En el monográfico se señala que la crisis global del coronavirus no sólo ha puesto en evidencia los problemas estructurales que sufría nuestro país como sus elevados niveles de deuda pública, el déficit estructural y el paro, el reducido tamaño medio de sus empresas o la ineficiente coordinación entre los diferentes niveles de la Administración. Todo ello en un contexto en el que nuestro país, según las estimaciones de la Comisión Europea, sufrirá la mayor contracción del PIB entre los países de la UE, lo que irá unido a un fuerte repunte del nivel de endeudamiento público y del desempleo, temas que son abordados también en el estudio en el que se apuntan entre otras medidas las de mejora de la eficiencia de las administraciones públicas en materia económica y de empleo, el impulso de la colaboración público-privada en la gestión y provisión de los servicios públicos esenciales. La mayor parte de los encuestados se decanta porque se postponga una subida del salario mínimo interprofesional (SMI), se reduzca el número de modalidades de contratos y que se impulse la negociación con los sindicatos a nivel de empresa. Sin embargo, son más lo que se muestran en desacuerdo con rebajar las cotizaciones a la Seguridad Social para abaratar los costes salariales.

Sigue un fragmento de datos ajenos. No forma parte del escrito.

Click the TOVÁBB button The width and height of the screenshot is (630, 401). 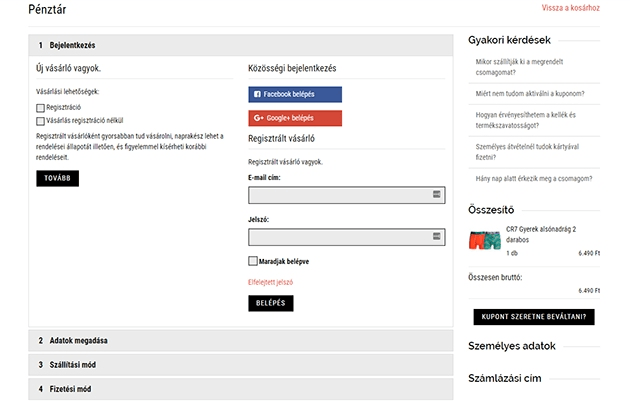[57, 178]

Respecto a los fondos europeos de reconstrucción, la mayoría están de acuerdo en que el plan debe potenciar sectores claves como la sanidad, la industria agropecuaria y debe ir más allá de la transición energética y la transformación digital y debe incluir acciones de apoyo al sector turístico. También en que el plan debe promover que España se constituya como uno de los centros mundiales de emprendimiento y de desarrollo de I+D+i y de atracción de talento innovador y que, además España se constituya como un enclave de atracción de centros productivos ante la reconfiguración de las cadenas de valor globales y una mayor regionalización del comercio.